Awhile back, I wrote a post (Shocked by an Android) singing the praises of Samsung for supporting RMS in their native Microsoft Exchange ActiveSync email client for Android. Today, however, I’m here to report on a security flaw we’ve discovered in that implementation of RMS.

With RMS, as with any client-server application, you’re only as secure as the weakest link in the software applications on both the client side and the server side. Microsoft provides third parties with tools to create RMS-aware client applications, but it’s up to those third parties to implement RMS in a fashion to protect your confidential information. Here’s an explanation of the flaw we’ve uncovered in Samsung’s implementation.
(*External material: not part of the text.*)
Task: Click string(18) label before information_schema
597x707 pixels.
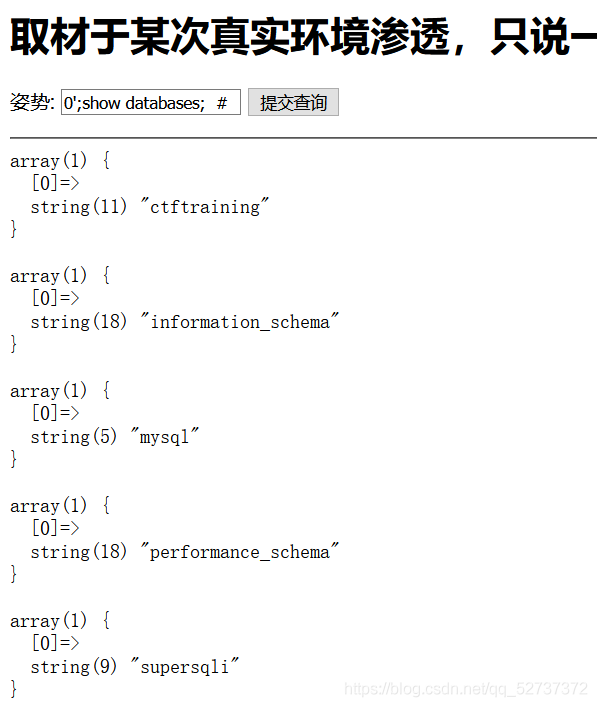Action: 79,321
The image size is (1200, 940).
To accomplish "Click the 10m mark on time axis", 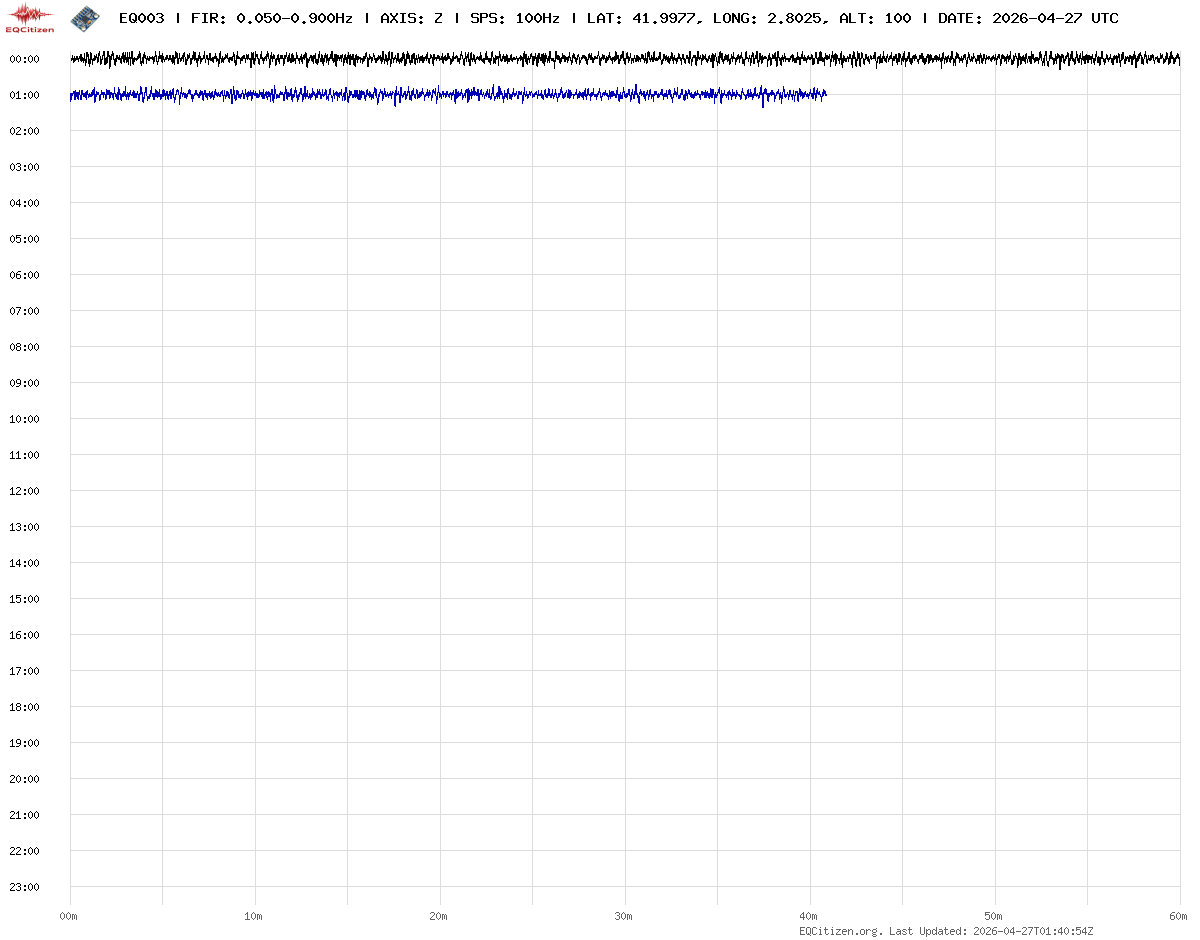I will (x=254, y=916).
1. Caroline Bingley (user A) composes an e-mail message, applies rights-protections to it using either the built-in “Do Not Forward” option or a rights-policy template, and sends this email to Jane Bingley (user B).

SamsungRMSFlaw_1

2. Jane opens the e-mail message on her Samsung phone or tablet using the native Samsung Exchange ActiveSync client.

SamsungRMSFlaw_2

3. Jane clicks the message date (see red arrow, above) of the email message, which automatically generates a calendar invite with the message attached.

SamsungRMSFlaw_3

4. Jane adds several participants to the calendar invite and clicks Save.

SamsungRMSFlaw_4

5. Elizabeth Darcy (user C) opens her various email boxes (Outlook Exchange, Yahoo, Hotmail and Gmail) to find unencrypted calendar invites complete with the confidential message from Caroline’s email.

SamsungRMSFlaw_Outlook

SamsungRMSFlaw_YahooSamsungRMSFlaw_HotmailSamsungRMSFlaw_Gmail

The security breach was introduced at the point where Samsung allowed Jane to create a non-rights-protected calendar invite from the rights-protected email and included the message body in the calendar invite. What should the Samsung application do instead? In an ideal world, the behavior would be based on the rights granted in the email. If the recipient had forward rights, the recipient would be allowed to create a calendar invite, the calendar invite would retain the rights-protections and the message body would be retained. If the recipient did not have forward rights, the option to create a calendar invite from the rights-protected email would be disabled. However, we don’t live in a perfect world, and since Microsoft doesn’t support rights-protections on calendar invites, we can’t expect Samsung to. Given that, there are two possible acceptable behaviors in this situation:

  • The option to create a calendar invite from a rights-protected email message is disabled; or
  • The user is allowed to create a calendar invite from a rights-protected email message, but the body of the email message is not included in the calendar invite.

We tested this with multiple versions of the Samsung Android implementation, including the latest version currently available to consumers, and found it to be an issue in all of them. We hope that Samsung will correct this in a future release. If we discover they have, we’ll let you know.